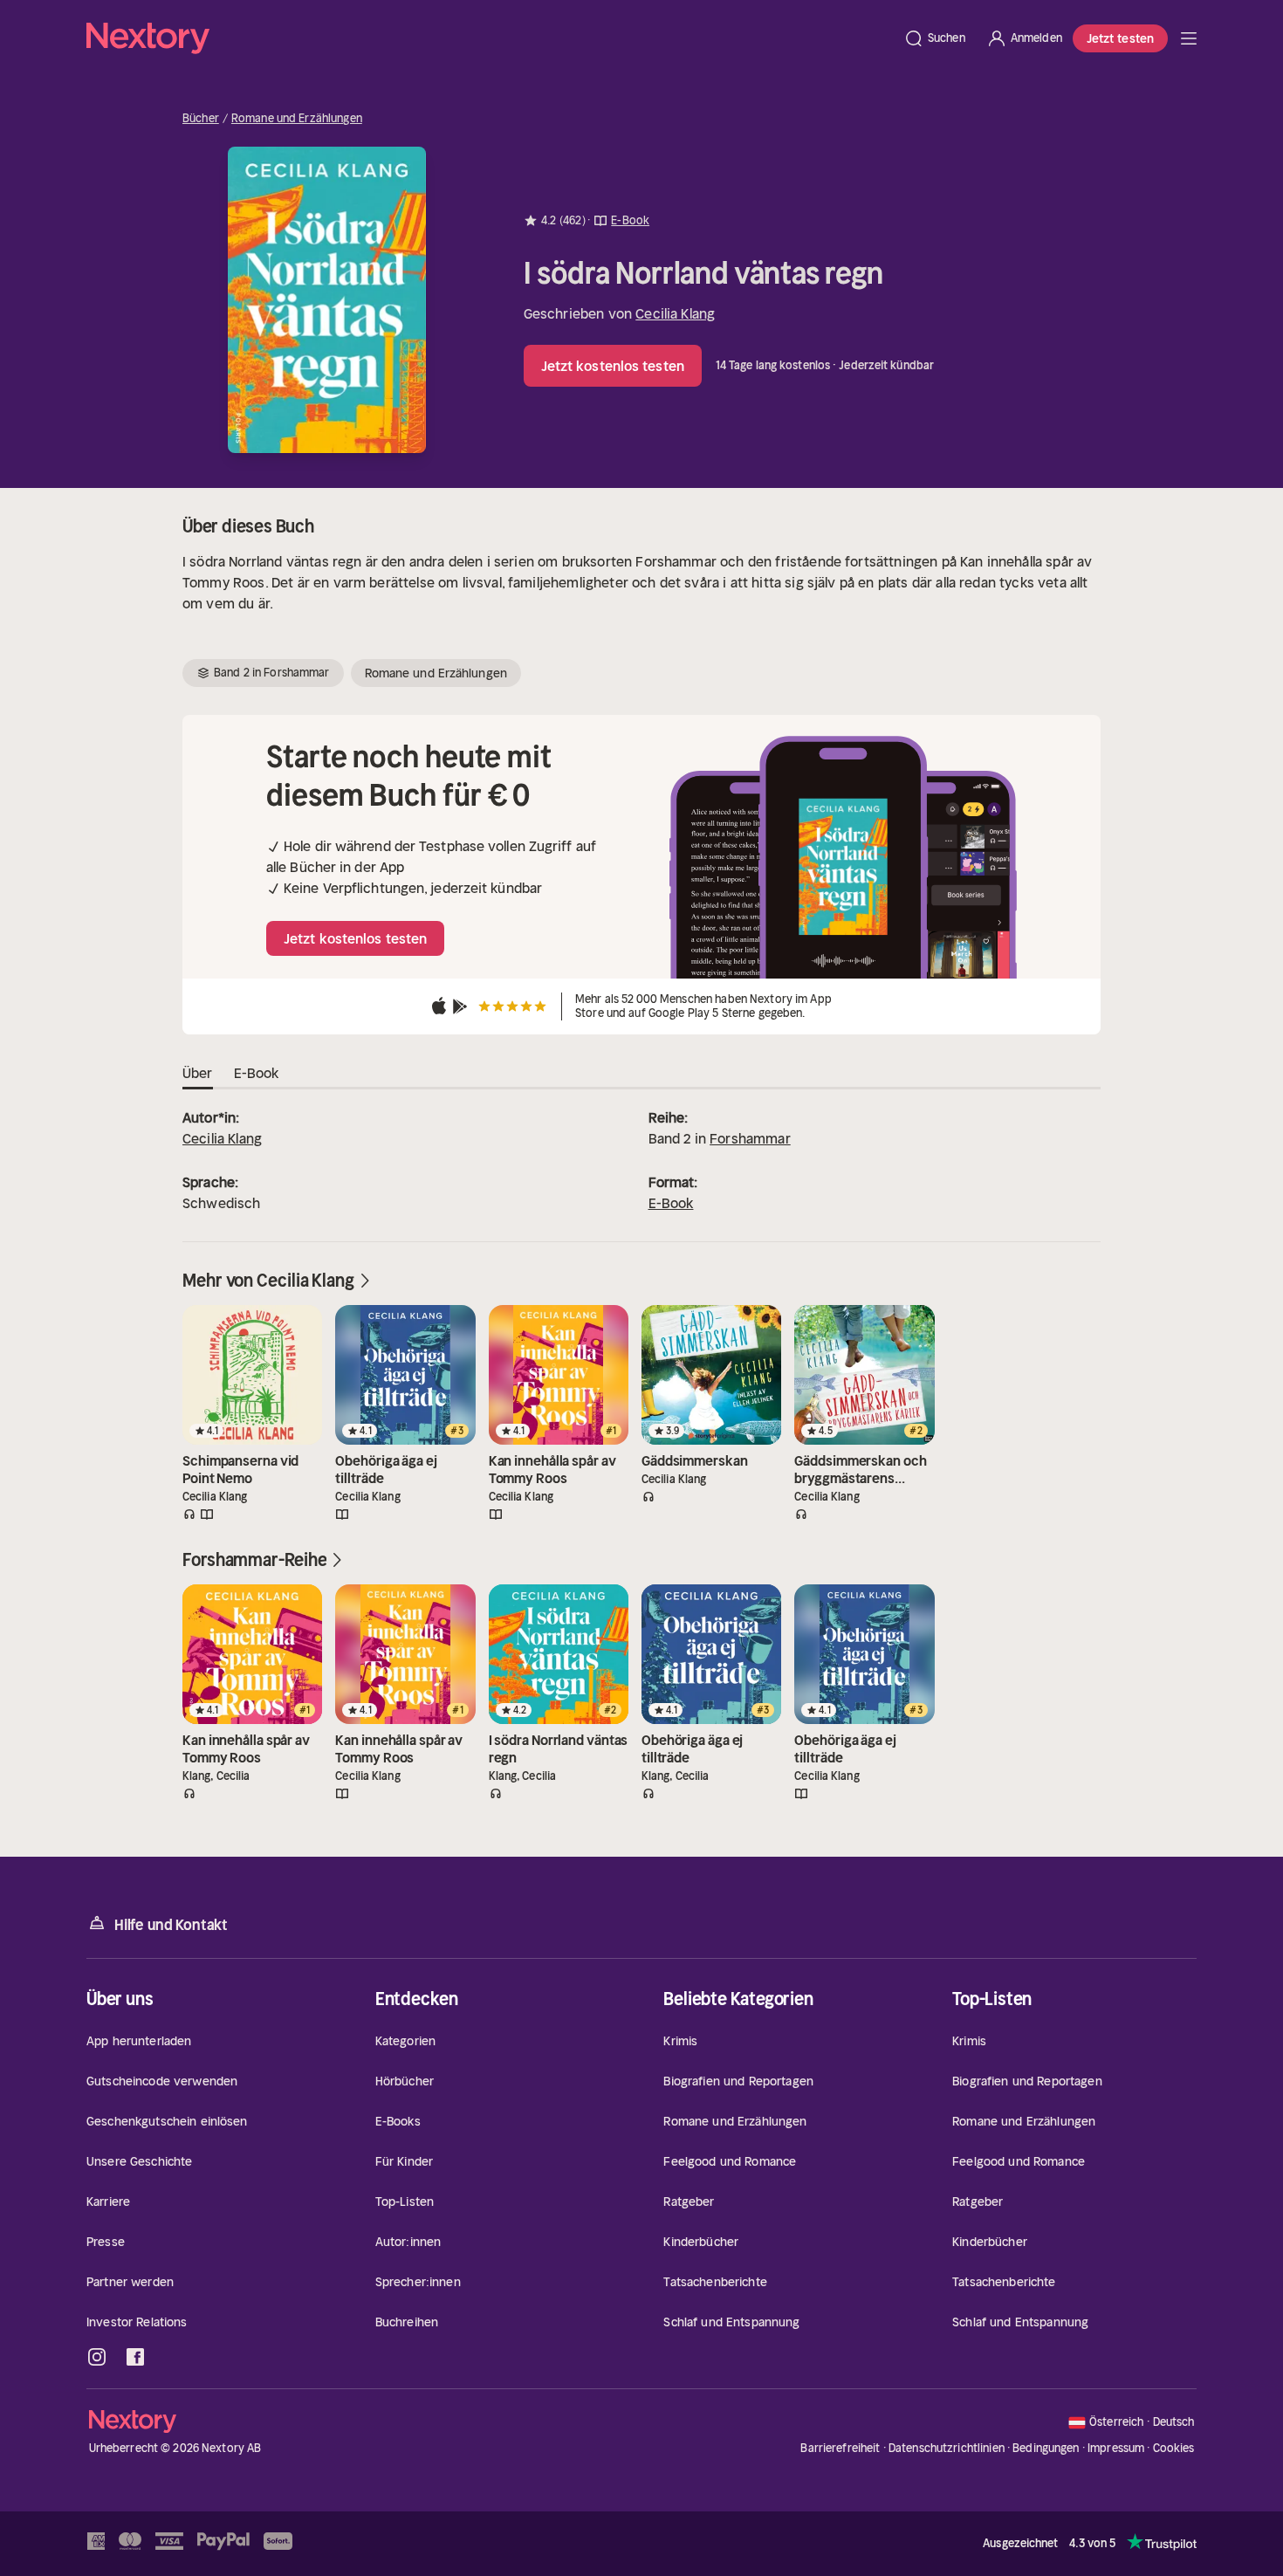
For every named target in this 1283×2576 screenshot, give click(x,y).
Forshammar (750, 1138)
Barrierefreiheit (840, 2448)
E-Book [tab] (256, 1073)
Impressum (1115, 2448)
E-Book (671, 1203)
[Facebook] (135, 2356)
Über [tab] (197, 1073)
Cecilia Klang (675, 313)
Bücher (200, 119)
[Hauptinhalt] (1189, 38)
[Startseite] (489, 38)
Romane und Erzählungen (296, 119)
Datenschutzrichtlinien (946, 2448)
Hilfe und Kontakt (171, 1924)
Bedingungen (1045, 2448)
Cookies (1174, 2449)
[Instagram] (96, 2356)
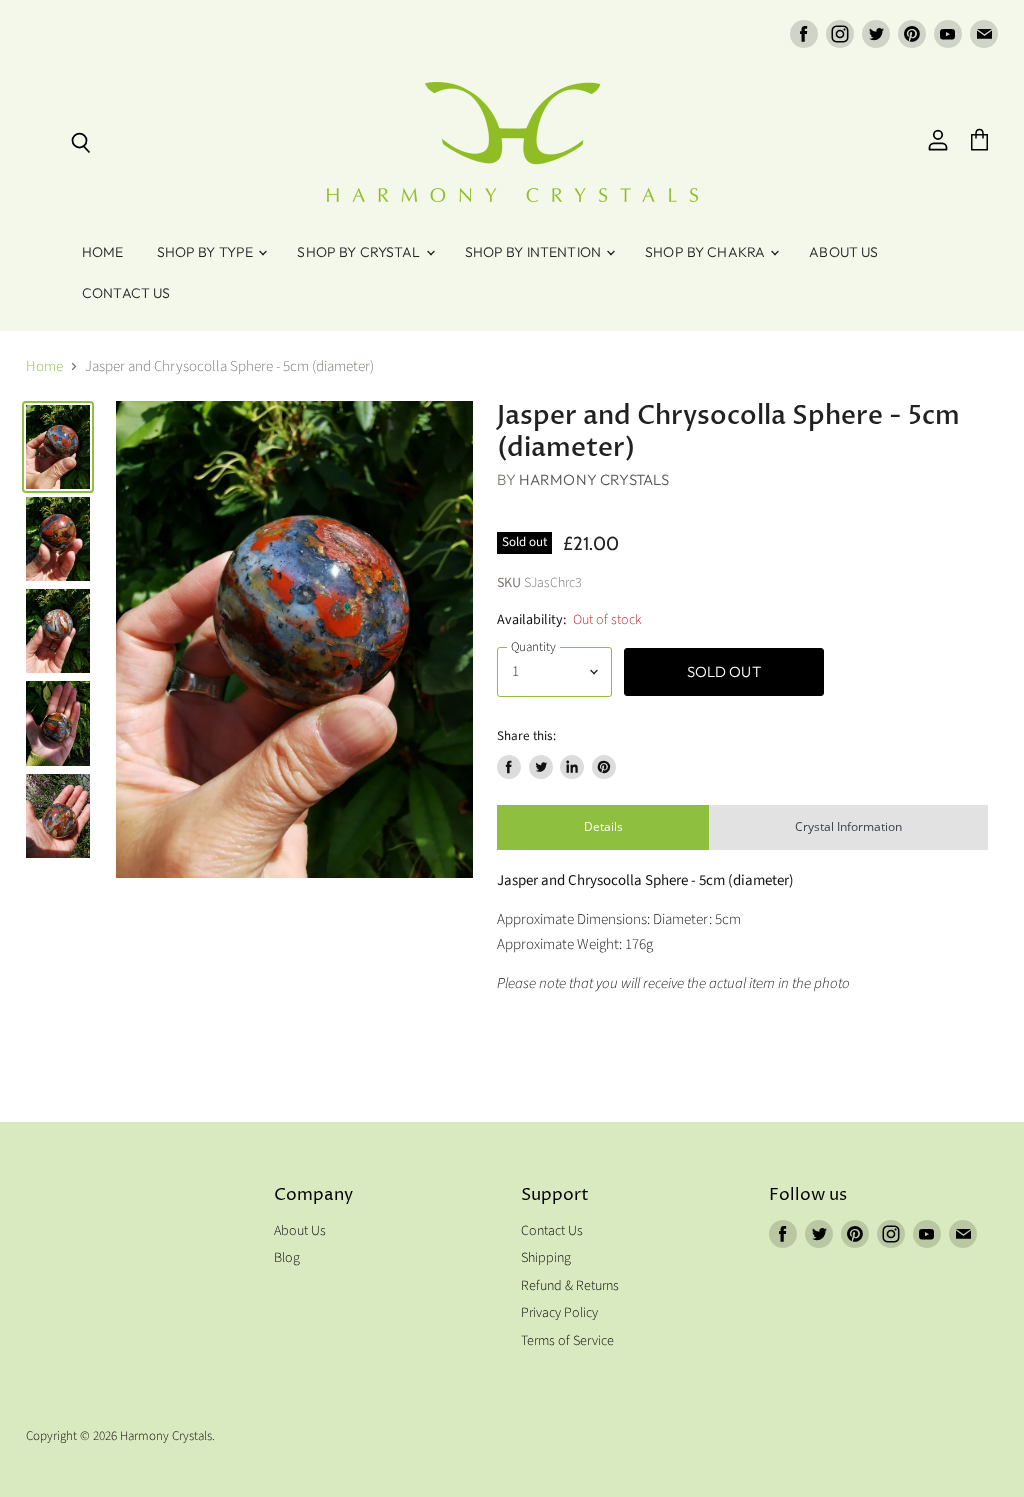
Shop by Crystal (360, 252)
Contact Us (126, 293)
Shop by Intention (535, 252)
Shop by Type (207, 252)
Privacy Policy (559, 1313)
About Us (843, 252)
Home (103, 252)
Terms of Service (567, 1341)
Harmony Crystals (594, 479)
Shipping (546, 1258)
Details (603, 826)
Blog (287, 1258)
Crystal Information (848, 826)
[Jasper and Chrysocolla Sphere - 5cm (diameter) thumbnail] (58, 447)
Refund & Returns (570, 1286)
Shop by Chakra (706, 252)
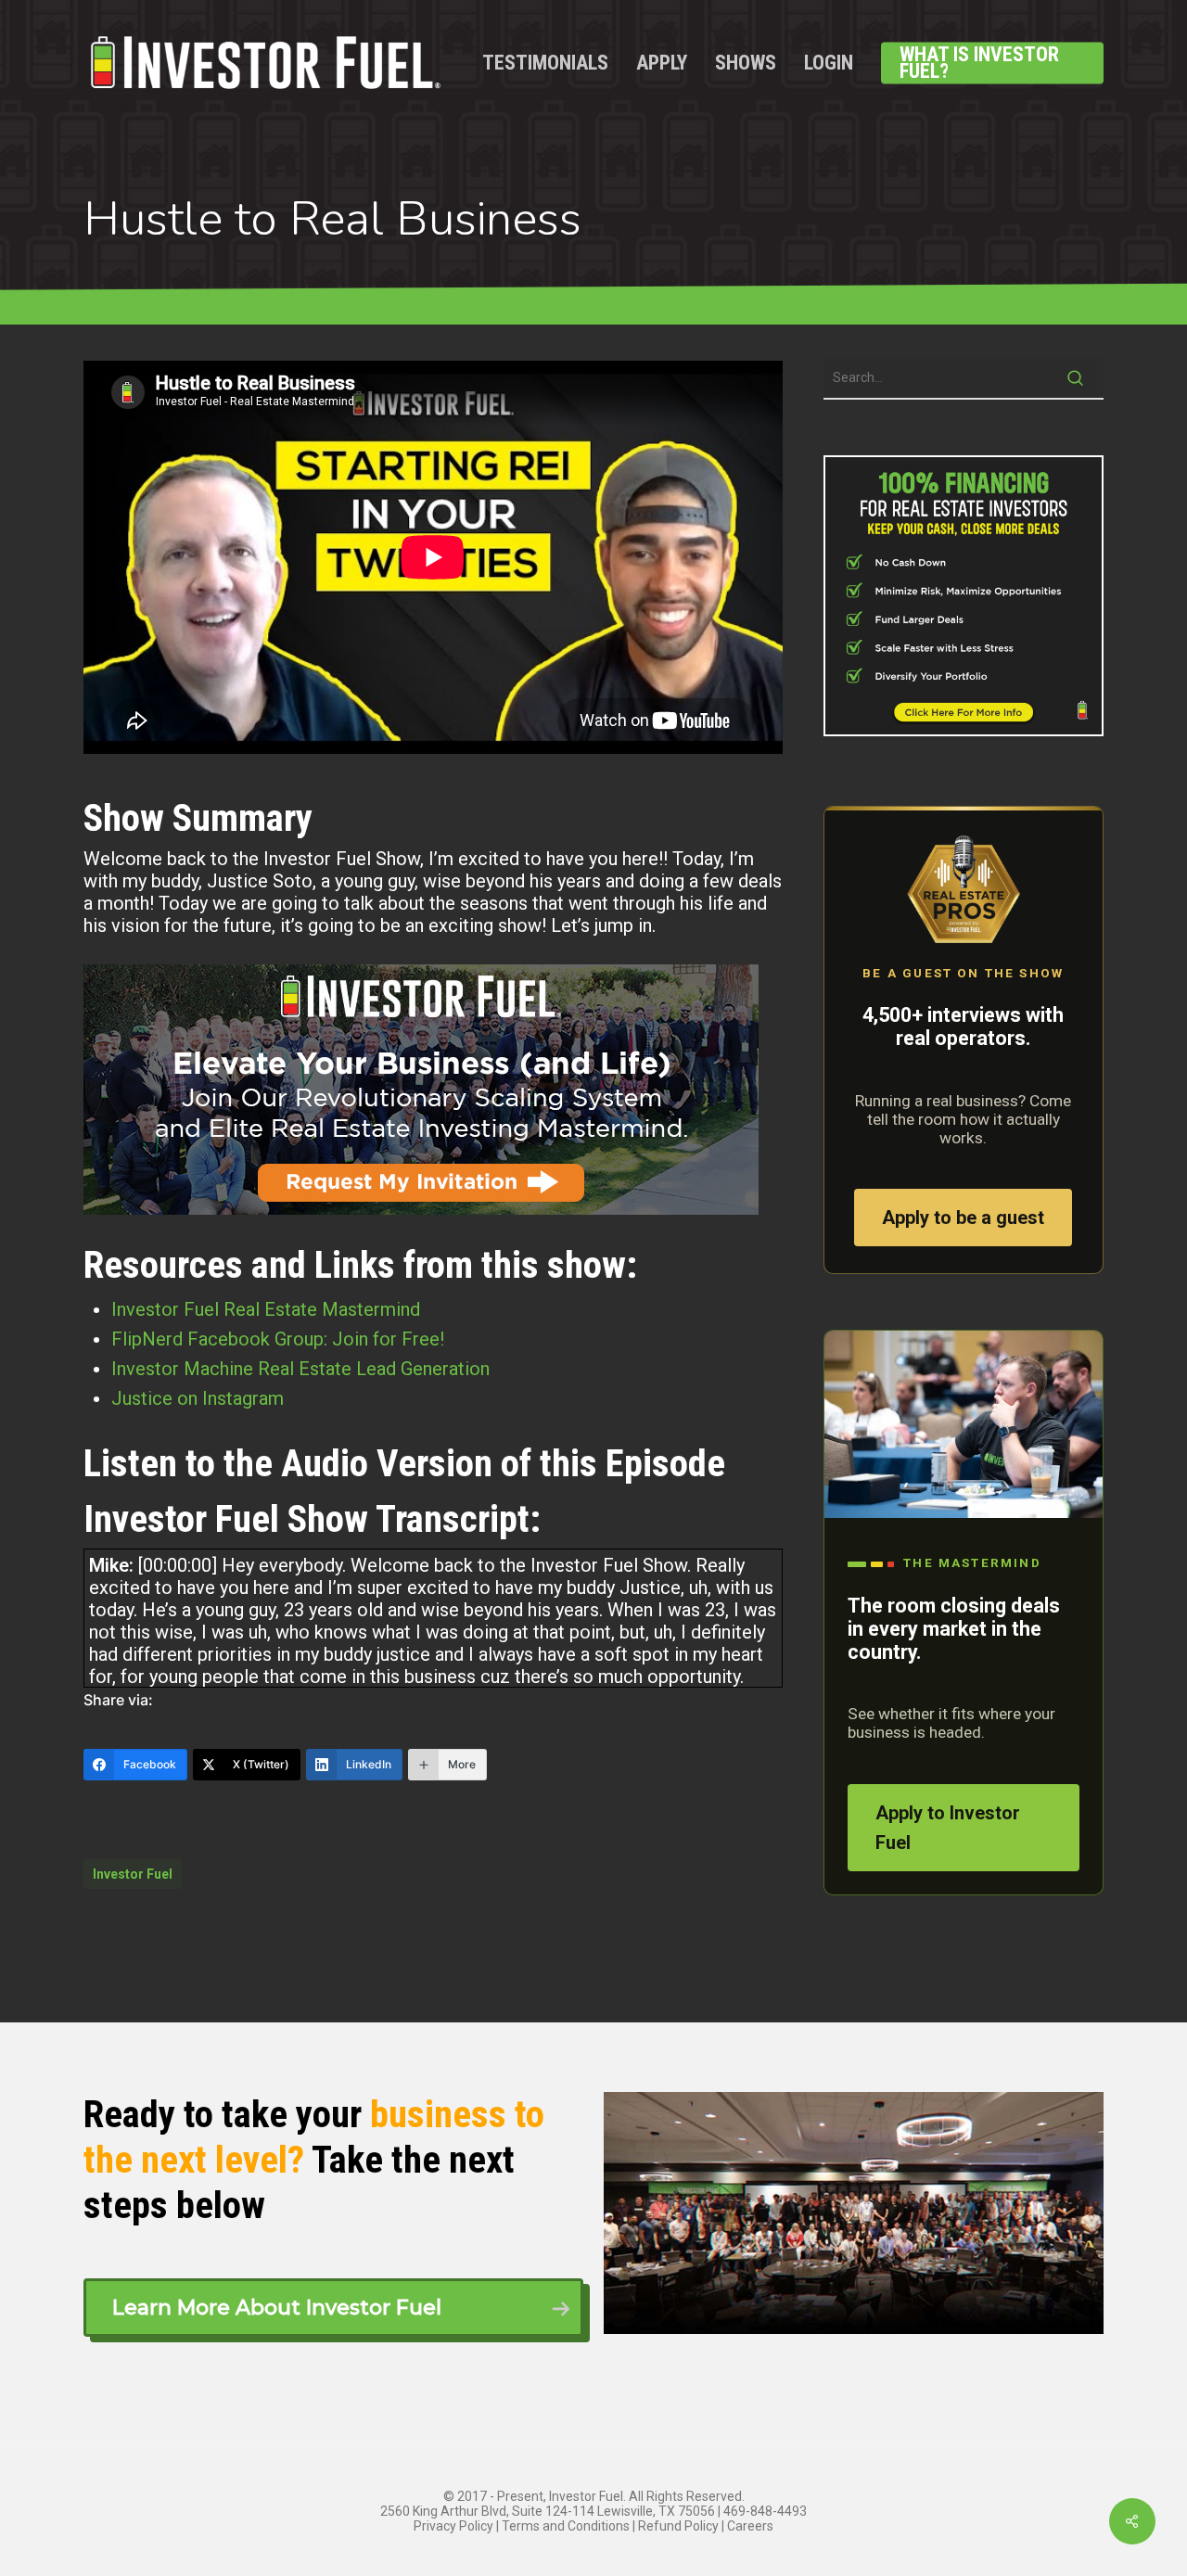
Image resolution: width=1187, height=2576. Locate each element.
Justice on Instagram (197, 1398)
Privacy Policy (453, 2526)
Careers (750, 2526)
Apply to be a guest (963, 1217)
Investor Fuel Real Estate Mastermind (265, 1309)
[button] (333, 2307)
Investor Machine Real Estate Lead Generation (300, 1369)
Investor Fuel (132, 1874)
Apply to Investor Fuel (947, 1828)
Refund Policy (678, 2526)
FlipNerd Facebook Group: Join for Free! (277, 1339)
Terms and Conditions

---+---

All lines from the beginning of the entries above to the line containing "Shop by Intention (535, 252)", inclusive, should be printed exactly, apart from the pictures.

For every named target in this 1283×2576 screenshot, give click(x,y).
Forshammar (750, 1138)
Barrierefreiheit (840, 2448)
E-Book [tab] (256, 1073)
Impressum (1115, 2448)
E-Book (671, 1203)
[Facebook] (135, 2356)
Über [tab] (197, 1073)
Cecilia Klang (675, 313)
Bücher (200, 119)
[Hauptinhalt] (1189, 38)
[Startseite] (489, 38)
Romane und Erzählungen (296, 119)
Datenschutzrichtlinien (946, 2448)
Hilfe und Kontakt (171, 1924)
Bedingungen (1045, 2448)
Cookies (1174, 2449)
[Instagram] (96, 2356)
Shop by Crystal (360, 252)
Contact Us (126, 293)
Shop by Intention (535, 252)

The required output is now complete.